» Data for the task
+-------+

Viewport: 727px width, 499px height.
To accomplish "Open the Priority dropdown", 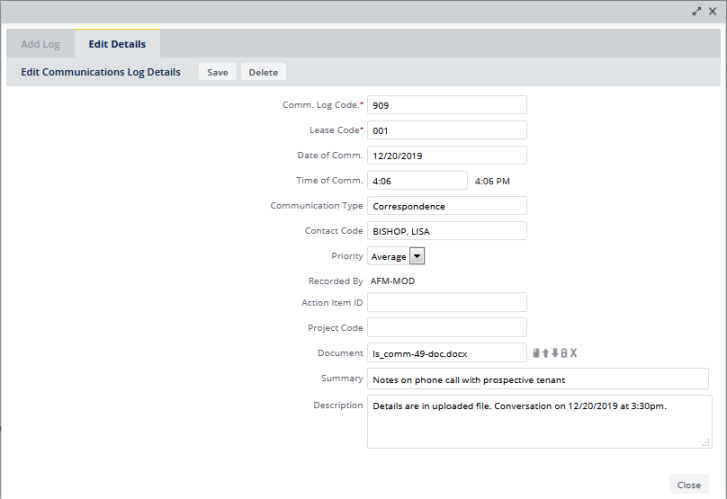I will [x=417, y=256].
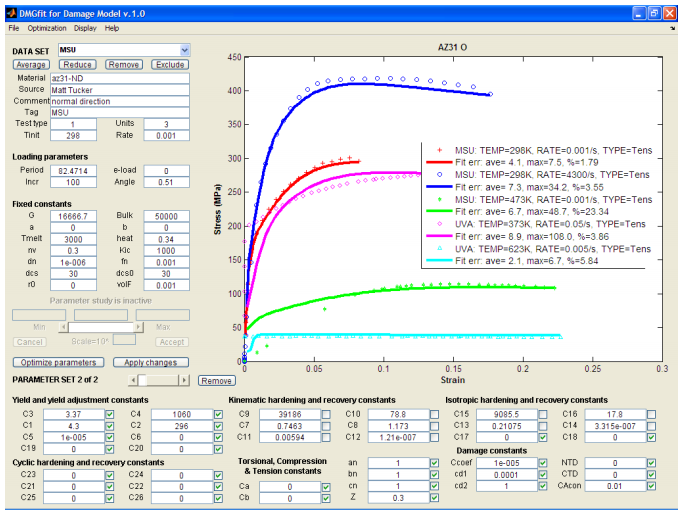The height and width of the screenshot is (515, 682).
Task: Click the Material input field az31-ND
Action: tap(118, 78)
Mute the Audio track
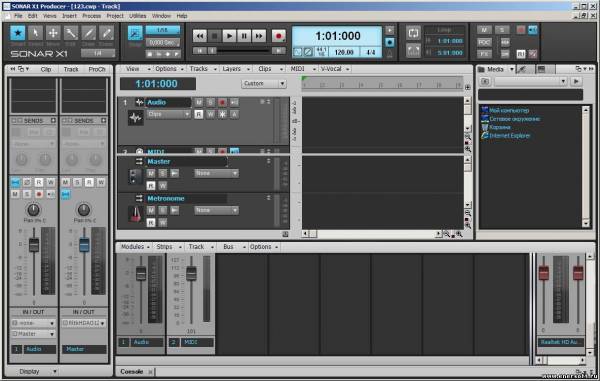 [199, 102]
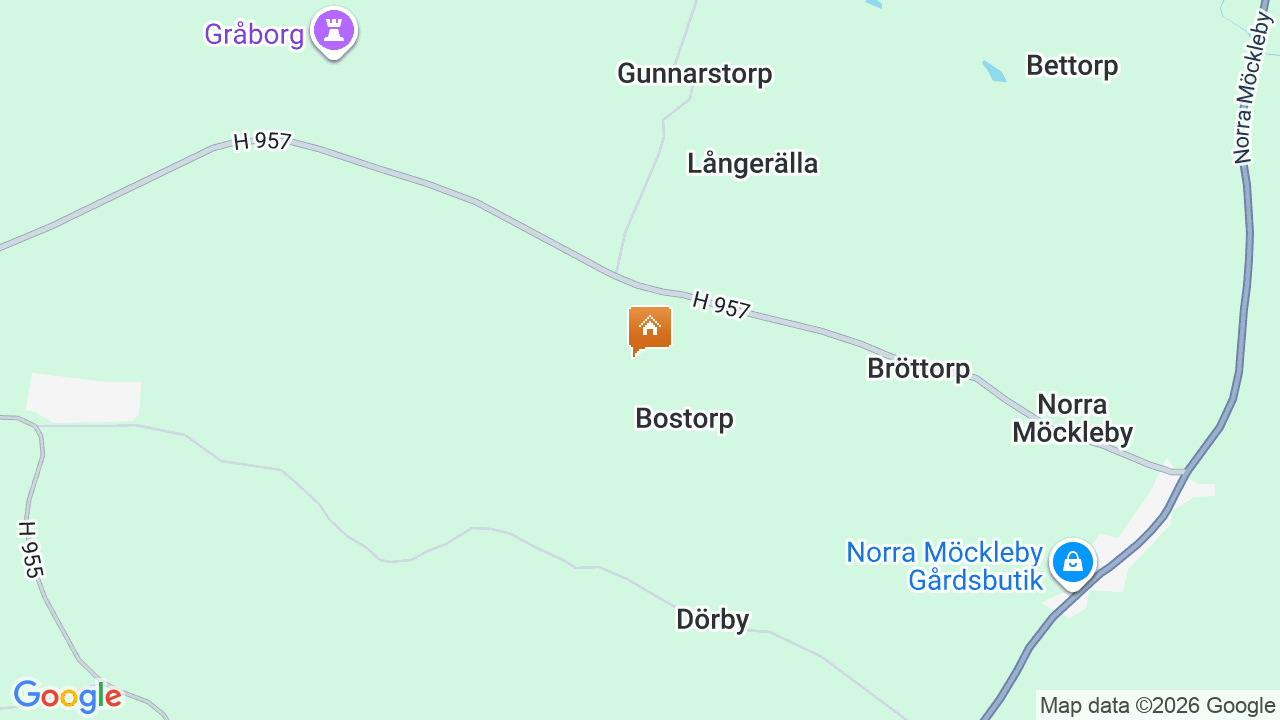
Task: Click the Bröttorp village label
Action: coord(918,368)
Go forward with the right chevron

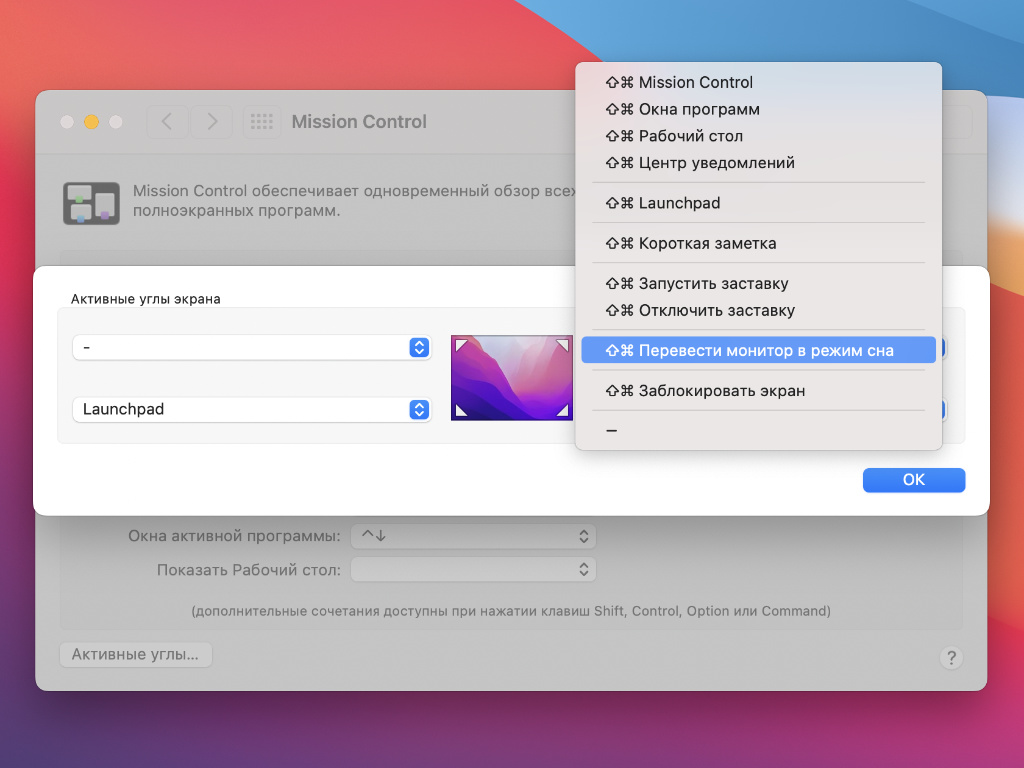tap(212, 122)
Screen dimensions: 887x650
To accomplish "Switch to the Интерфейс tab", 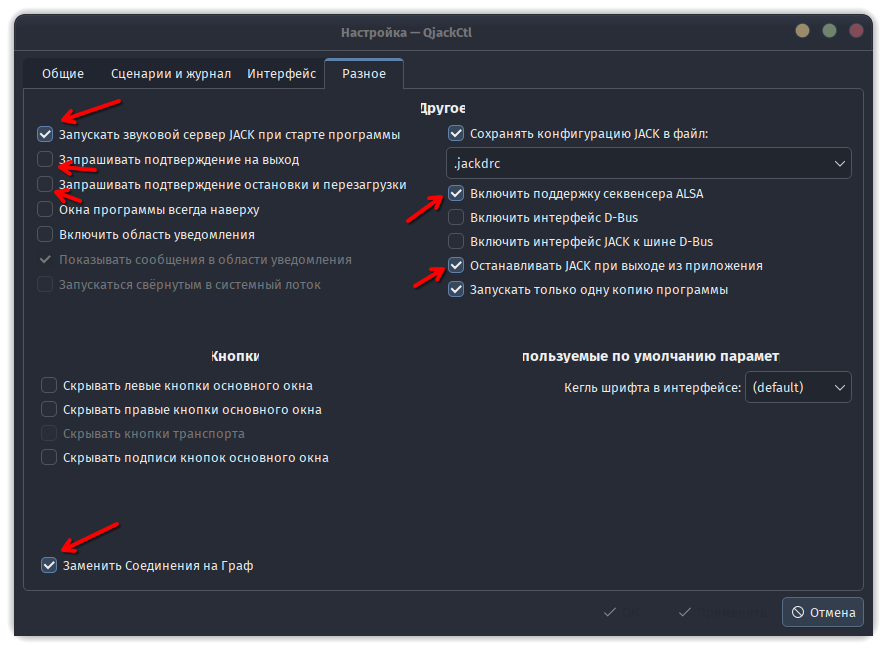I will click(x=281, y=73).
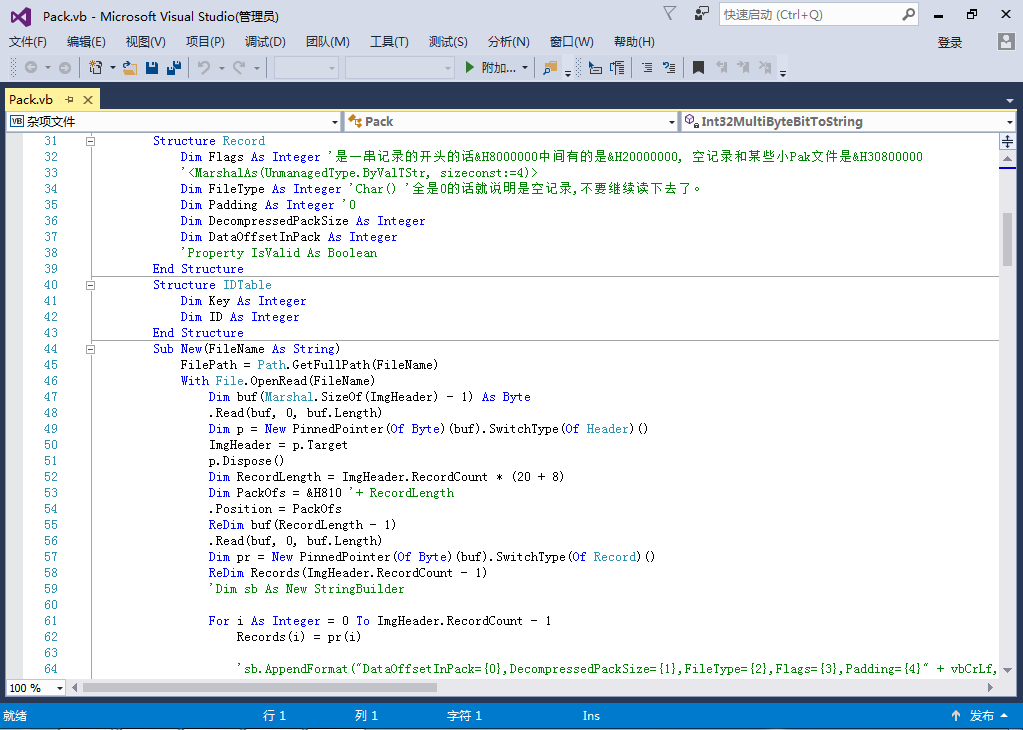
Task: Expand the 100 % zoom dropdown
Action: (x=60, y=688)
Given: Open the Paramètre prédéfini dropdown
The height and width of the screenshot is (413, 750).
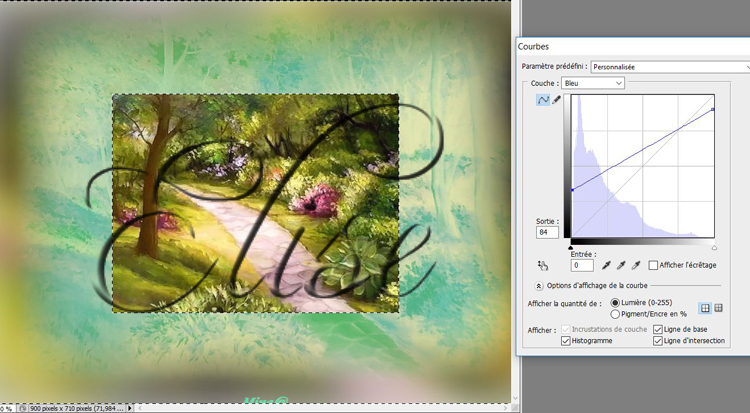Looking at the screenshot, I should click(x=668, y=67).
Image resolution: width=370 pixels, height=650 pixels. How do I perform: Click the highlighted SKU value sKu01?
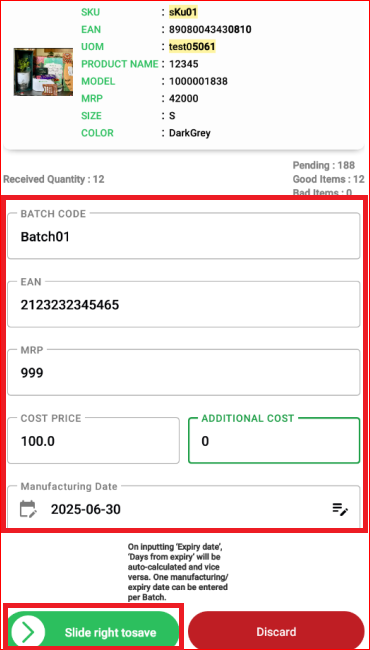(183, 12)
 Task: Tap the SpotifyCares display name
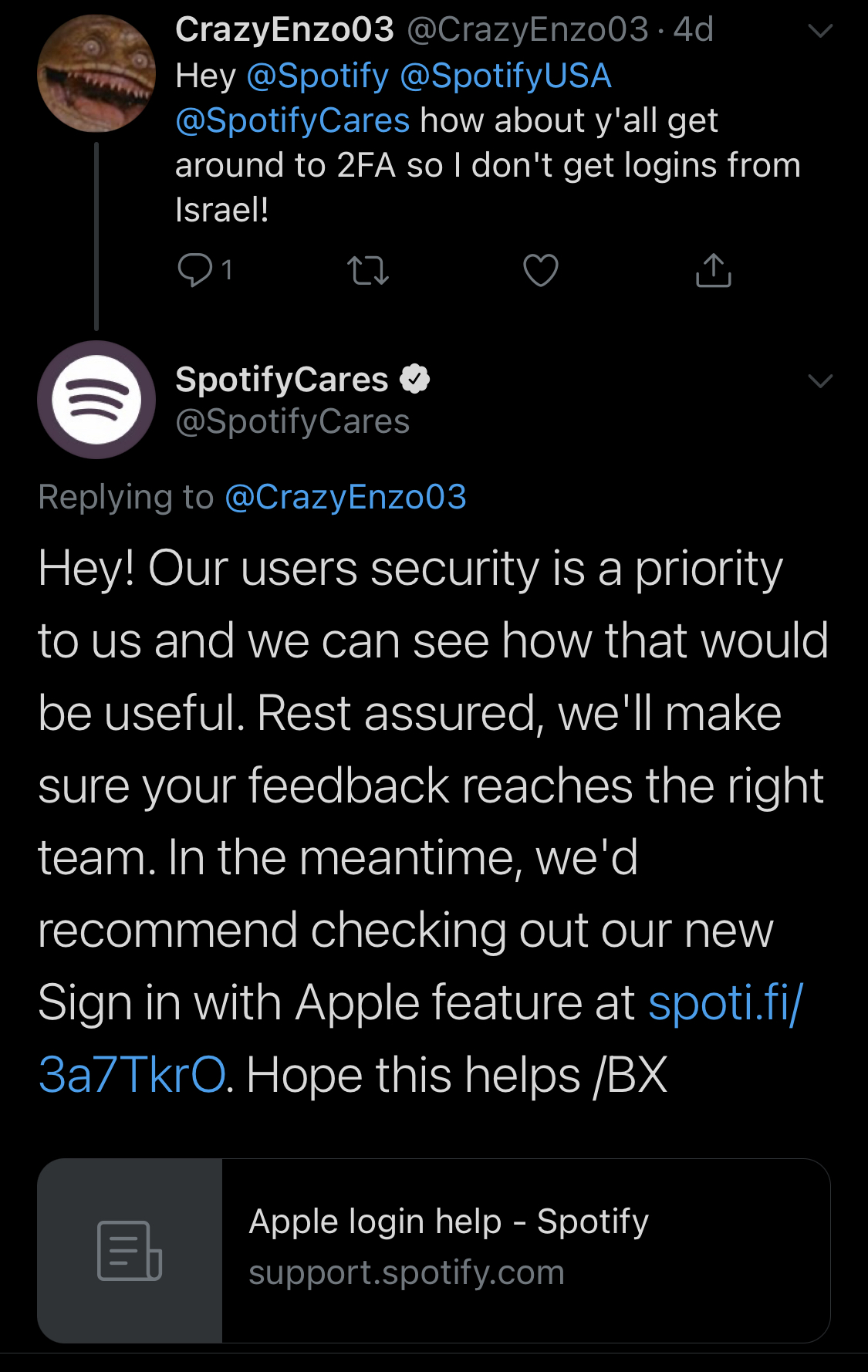pyautogui.click(x=282, y=380)
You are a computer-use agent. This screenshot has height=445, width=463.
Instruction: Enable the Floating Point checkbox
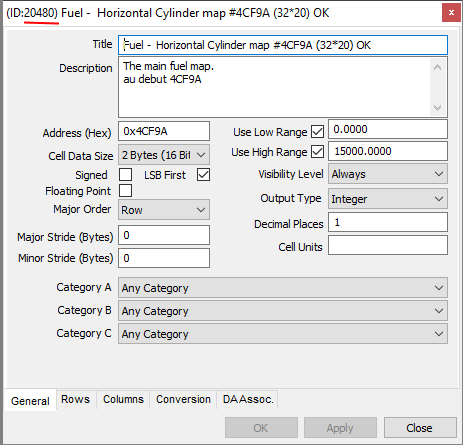[125, 191]
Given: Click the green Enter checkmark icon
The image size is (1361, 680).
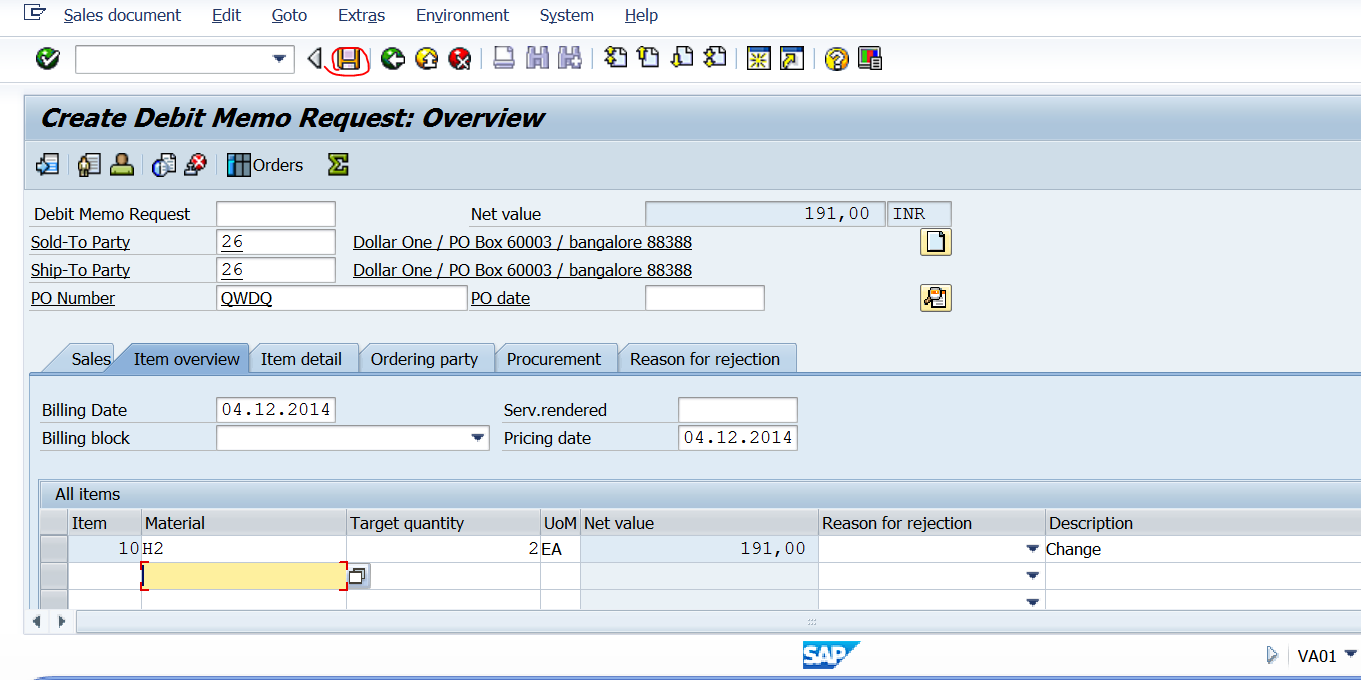Looking at the screenshot, I should point(46,59).
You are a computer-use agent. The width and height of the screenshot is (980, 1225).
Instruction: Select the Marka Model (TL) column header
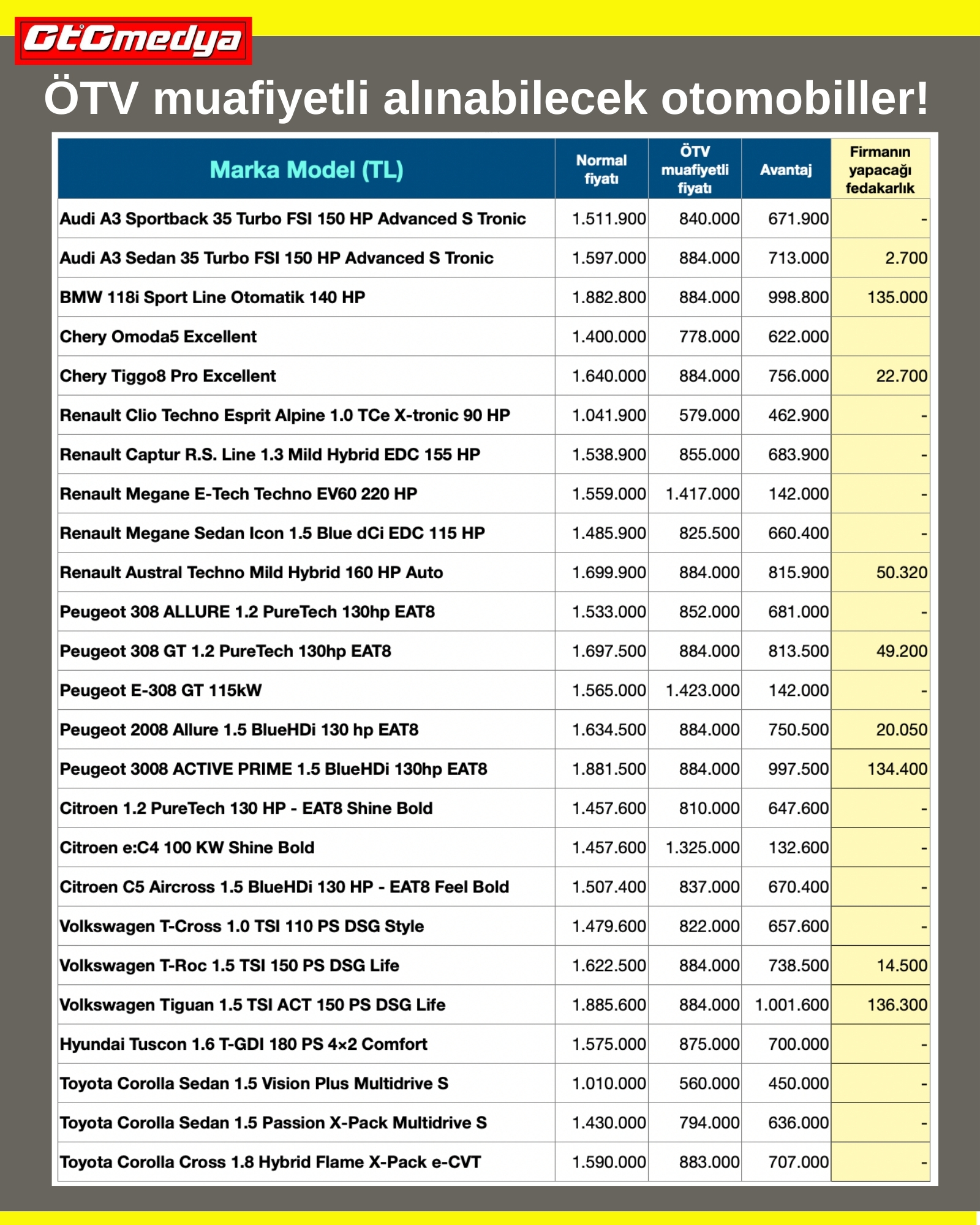tap(306, 170)
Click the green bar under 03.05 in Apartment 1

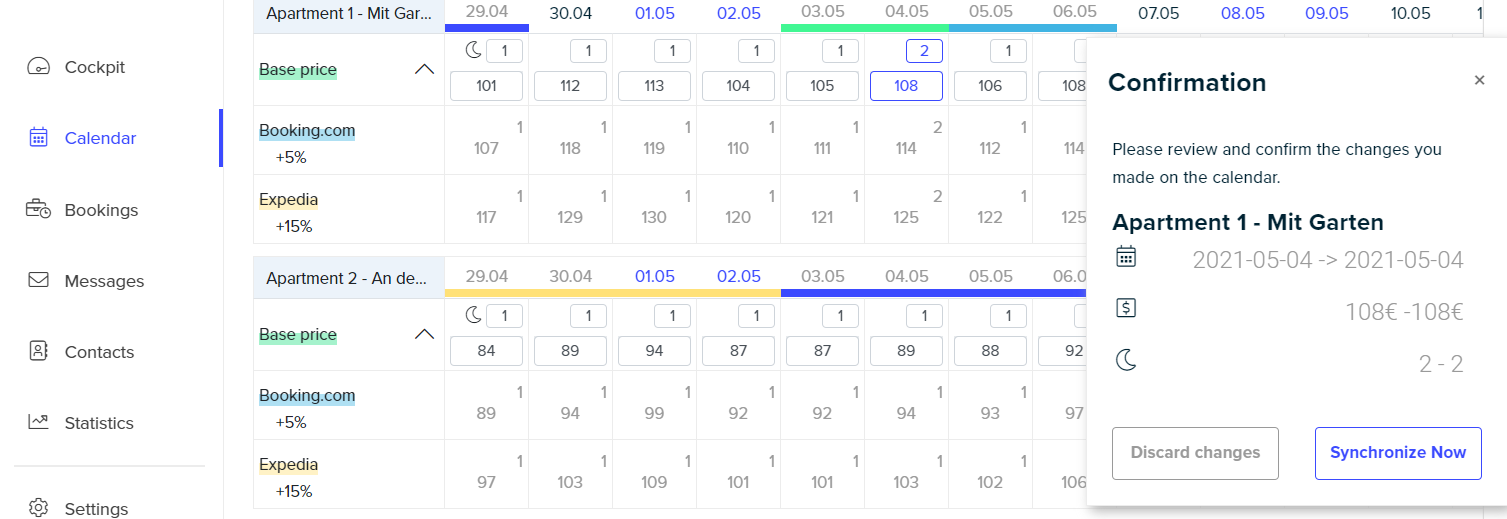pyautogui.click(x=863, y=28)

+-------+

» Exercise objective
Gather each line from the listing above that holds "computer".

» Solution
You are a computer-use agent. This screenshot has height=445, width=463.
You are a computer-use agent. The width and height of the screenshot is (980, 1225).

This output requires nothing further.